What struck me most interesting here is the rest of the comments, which are primarily debating whether supporting the bag with one foot will reduce how it weighs on the scale, making the mistaken argument that this is like standing on a scale with one foot (your weight stays the same).

In fact, lifting one side of the bag with your foot while it’s being weighed at an airport ticket counter – as shown in this video – will reduce the weight reading on the scale because of the distribution of the bag’s weight between the scale and your foot. When you lift part of the bag, you’re effectively supporting some of its weight, reducing the load on the scale.

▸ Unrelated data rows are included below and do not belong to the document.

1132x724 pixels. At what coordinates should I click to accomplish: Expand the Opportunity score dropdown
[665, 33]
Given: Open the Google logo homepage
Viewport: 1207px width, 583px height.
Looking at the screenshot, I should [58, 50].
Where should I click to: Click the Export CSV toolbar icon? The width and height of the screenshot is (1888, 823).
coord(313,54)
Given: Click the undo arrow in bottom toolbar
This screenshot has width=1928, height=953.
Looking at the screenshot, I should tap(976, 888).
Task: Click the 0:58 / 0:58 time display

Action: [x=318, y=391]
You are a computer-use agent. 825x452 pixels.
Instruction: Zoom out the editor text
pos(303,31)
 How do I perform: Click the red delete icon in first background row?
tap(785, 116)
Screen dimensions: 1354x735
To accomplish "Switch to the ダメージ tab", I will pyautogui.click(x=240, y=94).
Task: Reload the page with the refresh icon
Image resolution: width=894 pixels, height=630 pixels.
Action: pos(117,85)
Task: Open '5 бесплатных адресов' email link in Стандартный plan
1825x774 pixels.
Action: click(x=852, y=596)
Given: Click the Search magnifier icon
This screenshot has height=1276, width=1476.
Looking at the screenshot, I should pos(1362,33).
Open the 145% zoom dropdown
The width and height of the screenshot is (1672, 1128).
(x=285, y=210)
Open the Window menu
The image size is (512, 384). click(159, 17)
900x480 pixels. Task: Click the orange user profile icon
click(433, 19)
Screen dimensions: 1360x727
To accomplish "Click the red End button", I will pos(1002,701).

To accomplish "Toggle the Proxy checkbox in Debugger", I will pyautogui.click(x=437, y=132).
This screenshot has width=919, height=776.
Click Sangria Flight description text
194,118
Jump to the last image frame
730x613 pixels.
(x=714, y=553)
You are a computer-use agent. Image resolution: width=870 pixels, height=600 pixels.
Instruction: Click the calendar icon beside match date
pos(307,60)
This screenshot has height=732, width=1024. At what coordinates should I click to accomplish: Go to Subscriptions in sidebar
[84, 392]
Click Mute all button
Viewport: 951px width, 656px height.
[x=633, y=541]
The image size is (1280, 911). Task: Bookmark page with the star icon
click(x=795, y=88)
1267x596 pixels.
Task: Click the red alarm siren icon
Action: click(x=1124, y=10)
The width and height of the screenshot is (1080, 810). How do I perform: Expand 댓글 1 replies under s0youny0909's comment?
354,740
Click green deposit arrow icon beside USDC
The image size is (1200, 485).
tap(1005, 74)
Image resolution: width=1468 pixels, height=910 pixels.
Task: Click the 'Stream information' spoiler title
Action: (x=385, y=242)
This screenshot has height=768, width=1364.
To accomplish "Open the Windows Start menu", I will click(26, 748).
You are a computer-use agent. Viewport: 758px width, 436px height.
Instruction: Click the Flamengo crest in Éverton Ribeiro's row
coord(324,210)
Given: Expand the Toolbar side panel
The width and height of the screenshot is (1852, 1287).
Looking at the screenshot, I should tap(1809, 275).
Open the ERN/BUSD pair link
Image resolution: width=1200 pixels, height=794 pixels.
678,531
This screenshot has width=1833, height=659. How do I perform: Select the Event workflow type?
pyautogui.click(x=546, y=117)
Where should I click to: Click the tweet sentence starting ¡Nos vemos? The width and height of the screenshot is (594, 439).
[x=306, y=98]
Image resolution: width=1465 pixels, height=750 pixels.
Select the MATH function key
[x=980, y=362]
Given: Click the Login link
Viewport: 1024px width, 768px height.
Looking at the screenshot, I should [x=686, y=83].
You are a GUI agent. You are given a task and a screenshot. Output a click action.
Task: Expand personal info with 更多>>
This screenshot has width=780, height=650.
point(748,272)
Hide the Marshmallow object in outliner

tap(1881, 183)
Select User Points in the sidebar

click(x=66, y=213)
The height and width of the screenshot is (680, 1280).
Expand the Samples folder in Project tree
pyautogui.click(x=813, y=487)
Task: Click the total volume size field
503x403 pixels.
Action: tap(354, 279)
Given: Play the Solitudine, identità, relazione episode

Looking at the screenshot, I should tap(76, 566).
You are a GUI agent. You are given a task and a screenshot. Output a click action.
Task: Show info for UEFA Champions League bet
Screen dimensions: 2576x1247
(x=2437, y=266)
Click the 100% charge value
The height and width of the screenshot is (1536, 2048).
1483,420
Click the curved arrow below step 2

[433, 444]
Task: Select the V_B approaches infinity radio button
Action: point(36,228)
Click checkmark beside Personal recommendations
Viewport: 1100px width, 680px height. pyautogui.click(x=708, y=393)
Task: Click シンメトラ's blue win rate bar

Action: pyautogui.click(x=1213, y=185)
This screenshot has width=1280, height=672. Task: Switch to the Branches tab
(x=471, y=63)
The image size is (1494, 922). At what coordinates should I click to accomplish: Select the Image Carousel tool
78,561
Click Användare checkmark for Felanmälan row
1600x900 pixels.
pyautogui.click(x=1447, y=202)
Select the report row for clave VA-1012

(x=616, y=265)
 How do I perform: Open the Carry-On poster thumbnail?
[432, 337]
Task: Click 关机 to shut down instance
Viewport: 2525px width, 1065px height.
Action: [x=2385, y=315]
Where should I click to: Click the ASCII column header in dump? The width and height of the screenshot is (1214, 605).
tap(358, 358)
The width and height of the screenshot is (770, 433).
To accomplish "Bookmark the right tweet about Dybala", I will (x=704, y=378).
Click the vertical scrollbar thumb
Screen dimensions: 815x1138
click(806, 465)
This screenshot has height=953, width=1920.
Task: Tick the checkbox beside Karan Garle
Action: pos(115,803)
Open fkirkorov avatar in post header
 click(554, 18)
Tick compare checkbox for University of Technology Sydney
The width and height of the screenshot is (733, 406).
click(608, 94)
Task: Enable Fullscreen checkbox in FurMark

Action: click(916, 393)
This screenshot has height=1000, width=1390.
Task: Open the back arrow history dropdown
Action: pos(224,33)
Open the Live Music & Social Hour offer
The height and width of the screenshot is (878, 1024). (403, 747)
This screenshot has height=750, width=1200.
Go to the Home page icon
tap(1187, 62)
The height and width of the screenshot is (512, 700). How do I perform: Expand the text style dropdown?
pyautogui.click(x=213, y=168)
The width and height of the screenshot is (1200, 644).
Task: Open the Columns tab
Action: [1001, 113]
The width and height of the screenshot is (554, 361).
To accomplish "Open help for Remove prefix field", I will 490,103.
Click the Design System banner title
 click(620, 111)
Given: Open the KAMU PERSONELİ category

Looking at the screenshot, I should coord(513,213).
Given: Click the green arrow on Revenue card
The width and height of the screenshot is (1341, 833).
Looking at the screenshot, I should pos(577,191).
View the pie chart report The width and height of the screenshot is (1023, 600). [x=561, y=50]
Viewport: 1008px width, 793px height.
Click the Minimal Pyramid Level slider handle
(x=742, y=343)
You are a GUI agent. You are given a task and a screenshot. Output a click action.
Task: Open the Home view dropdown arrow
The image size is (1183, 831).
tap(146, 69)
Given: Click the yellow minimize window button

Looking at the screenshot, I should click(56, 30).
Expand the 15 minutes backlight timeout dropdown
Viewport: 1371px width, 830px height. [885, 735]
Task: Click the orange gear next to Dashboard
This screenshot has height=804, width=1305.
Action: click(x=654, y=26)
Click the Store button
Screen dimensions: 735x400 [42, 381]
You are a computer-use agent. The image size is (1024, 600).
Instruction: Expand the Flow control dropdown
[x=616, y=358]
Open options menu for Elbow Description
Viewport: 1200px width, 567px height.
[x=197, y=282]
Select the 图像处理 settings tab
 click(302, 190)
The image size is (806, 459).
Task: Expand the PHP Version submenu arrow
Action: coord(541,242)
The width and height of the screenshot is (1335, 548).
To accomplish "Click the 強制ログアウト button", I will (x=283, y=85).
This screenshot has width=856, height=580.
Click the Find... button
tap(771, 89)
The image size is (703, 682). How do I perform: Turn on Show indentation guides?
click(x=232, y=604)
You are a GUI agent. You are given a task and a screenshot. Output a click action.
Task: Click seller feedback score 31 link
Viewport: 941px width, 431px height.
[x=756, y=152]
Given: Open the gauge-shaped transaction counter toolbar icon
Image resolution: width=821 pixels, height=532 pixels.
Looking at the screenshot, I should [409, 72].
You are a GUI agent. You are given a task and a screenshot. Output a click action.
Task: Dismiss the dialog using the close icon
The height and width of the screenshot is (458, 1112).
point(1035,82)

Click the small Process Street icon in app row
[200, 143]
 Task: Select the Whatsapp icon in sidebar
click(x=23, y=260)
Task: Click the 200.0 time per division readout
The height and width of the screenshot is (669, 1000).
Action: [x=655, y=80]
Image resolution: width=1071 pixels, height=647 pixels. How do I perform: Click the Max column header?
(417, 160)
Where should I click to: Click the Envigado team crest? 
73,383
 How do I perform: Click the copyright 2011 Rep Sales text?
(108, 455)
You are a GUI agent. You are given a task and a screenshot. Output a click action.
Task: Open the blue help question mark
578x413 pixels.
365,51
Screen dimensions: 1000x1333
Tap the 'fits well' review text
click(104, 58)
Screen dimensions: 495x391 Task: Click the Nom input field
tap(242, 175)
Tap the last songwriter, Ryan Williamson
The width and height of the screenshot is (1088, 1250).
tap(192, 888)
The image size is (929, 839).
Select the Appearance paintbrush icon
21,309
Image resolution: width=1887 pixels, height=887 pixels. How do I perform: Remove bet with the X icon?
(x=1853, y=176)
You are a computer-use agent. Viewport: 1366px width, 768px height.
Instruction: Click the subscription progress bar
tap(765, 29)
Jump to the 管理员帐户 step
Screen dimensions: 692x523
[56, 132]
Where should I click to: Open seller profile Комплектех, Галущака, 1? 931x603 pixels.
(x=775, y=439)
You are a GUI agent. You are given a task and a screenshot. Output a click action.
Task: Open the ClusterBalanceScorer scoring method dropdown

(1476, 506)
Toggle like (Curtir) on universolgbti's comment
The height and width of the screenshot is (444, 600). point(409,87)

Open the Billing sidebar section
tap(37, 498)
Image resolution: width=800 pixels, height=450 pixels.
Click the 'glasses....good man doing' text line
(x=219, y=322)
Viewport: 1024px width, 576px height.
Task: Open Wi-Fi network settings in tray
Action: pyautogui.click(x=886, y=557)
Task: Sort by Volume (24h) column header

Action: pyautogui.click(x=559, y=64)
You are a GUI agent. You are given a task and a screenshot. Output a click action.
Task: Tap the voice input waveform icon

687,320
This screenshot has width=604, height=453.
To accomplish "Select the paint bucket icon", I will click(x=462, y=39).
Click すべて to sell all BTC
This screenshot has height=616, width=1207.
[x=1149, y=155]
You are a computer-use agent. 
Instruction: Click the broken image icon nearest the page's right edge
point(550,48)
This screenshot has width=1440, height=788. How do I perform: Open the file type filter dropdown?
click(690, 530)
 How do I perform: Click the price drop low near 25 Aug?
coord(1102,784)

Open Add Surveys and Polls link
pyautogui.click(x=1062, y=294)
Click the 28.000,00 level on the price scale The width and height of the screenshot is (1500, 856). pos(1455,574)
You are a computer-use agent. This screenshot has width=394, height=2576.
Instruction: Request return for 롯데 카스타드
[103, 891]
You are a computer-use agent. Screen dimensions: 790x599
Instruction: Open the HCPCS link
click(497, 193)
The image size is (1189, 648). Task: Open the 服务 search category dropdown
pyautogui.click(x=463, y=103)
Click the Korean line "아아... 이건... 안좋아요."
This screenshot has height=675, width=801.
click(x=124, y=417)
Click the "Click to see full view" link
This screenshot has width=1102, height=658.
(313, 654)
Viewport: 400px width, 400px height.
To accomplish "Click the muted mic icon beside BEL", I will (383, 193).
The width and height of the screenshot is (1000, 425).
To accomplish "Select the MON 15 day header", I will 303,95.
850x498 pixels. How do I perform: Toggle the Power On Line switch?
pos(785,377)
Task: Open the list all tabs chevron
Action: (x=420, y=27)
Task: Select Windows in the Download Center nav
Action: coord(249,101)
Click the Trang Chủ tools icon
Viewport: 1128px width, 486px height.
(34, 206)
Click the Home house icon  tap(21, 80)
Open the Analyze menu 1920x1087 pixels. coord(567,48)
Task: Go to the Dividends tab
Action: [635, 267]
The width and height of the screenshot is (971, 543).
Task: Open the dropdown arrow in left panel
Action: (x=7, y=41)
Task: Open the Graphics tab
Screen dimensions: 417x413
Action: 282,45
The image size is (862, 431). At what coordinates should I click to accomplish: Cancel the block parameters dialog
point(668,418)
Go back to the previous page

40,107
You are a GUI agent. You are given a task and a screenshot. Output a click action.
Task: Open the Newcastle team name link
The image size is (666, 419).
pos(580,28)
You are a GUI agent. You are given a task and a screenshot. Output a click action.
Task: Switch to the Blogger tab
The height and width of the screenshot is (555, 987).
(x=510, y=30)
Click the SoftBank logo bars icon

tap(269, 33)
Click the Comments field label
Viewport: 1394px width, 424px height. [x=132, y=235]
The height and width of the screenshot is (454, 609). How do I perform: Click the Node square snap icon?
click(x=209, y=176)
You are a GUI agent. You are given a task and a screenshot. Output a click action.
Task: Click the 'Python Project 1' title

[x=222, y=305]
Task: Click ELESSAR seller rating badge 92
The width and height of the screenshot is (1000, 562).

Several commenters were also concerned about the weight and balance – and therefore safety – of the aircraft if the weight of a bag is off. In fact passengers, and passenger luggage, in most cases are treated as averages. Revisiting those average weight calculations (for passengers) is why from time to time you see stories of airlines requiring passengers to ‘weigh in’ before being allowed to fly.

About Gary Leff

Gary Leff is one of the foremost experts in the field of miles, points, and frequent business travel - a topic he has covered since 2002. Co-founder of frequent flyer community, emcee of the Freddie Awards, and named one of the "World's Top Travel Experts" by Conde' Nast Traveler (2010-Present) Gary has been a guest on most major news media, profiled in several top print publications, and published broadly on the topic of consumer loyalty. More About Gary »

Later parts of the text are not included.